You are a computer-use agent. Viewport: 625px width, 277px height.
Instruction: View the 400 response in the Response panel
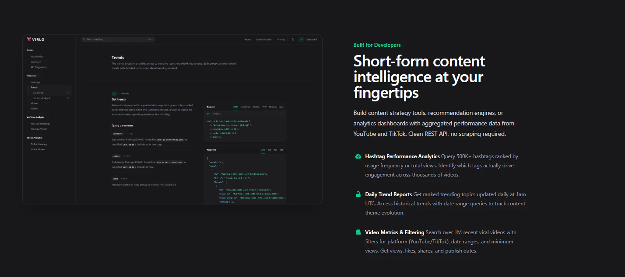[269, 149]
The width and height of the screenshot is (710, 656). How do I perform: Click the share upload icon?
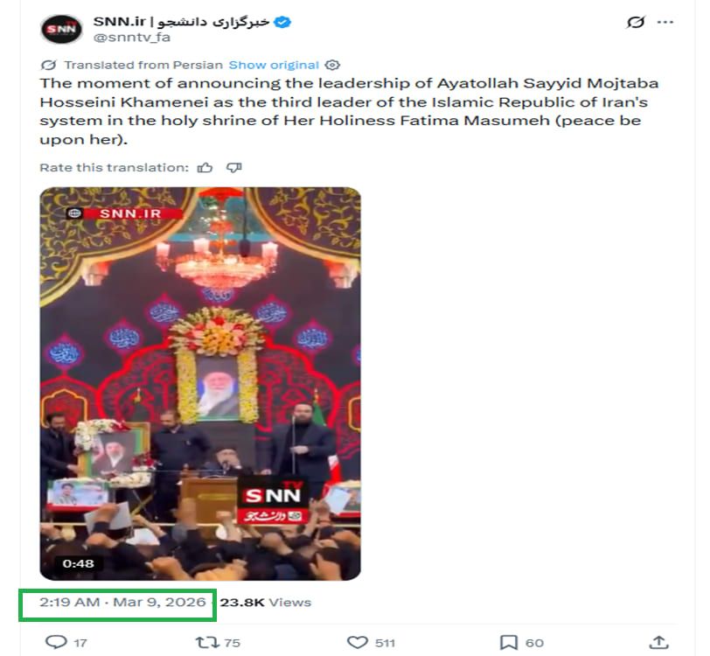(x=658, y=642)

AIM: Rescale the data above by repeating every line in the same order with the pictures left out. Multiply each coordinate in the answers by 1.95 and round it to a whole number, with halves rounded up. Leave all other text and numbers unchanged.

TASK RESULT:
You are a computer-use agent. Viewport: 625px width, 277px height.
Instruction: View the 400 response in the Response panel
[525, 291]
The width and height of the screenshot is (710, 656). How do I perform: Click the share upload icon?
(x=1283, y=1252)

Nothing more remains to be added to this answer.